** TO BE DONE **
Can you repeat the part that opens with the line containing "Where should I" and closes at the end of the records, switching "dropdown" to "menu" and changing nothing else? Leave the pictures out.

** STORED DATA **
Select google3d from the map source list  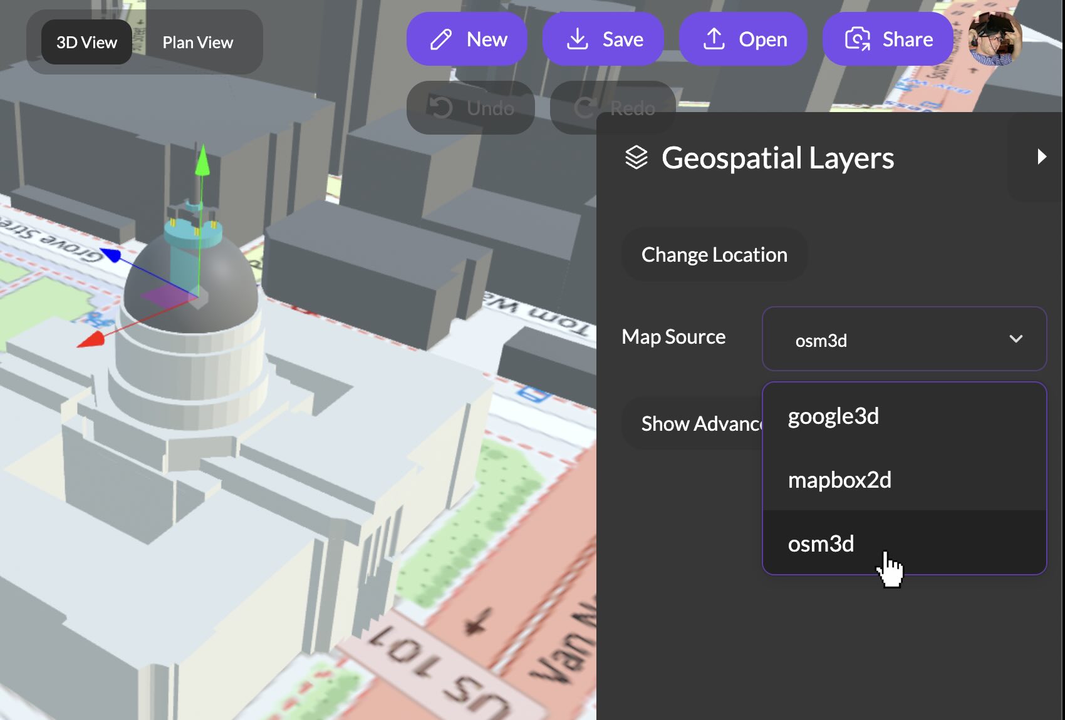(x=833, y=416)
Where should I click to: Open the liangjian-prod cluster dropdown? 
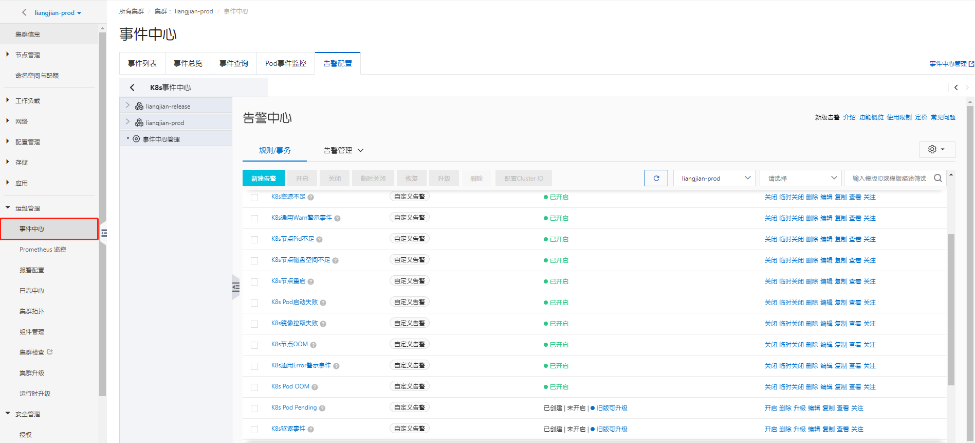click(713, 178)
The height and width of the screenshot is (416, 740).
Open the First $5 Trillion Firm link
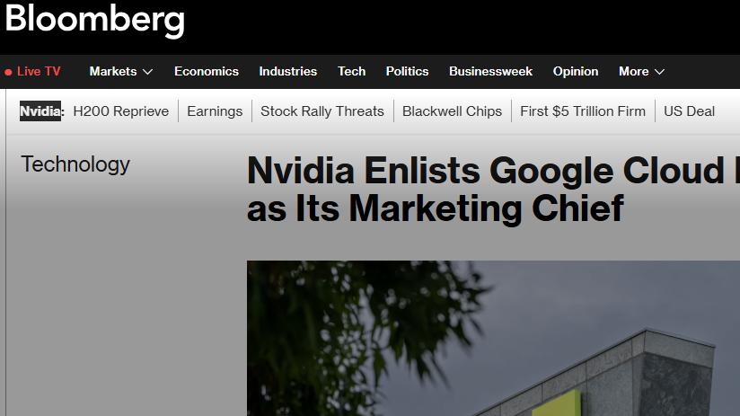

** EXERCISE OUTPUT **
Where should I click to: Open the liangjian-prod cluster menu? 
click(713, 178)
The height and width of the screenshot is (416, 740).
Open the First $5 Trillion Firm link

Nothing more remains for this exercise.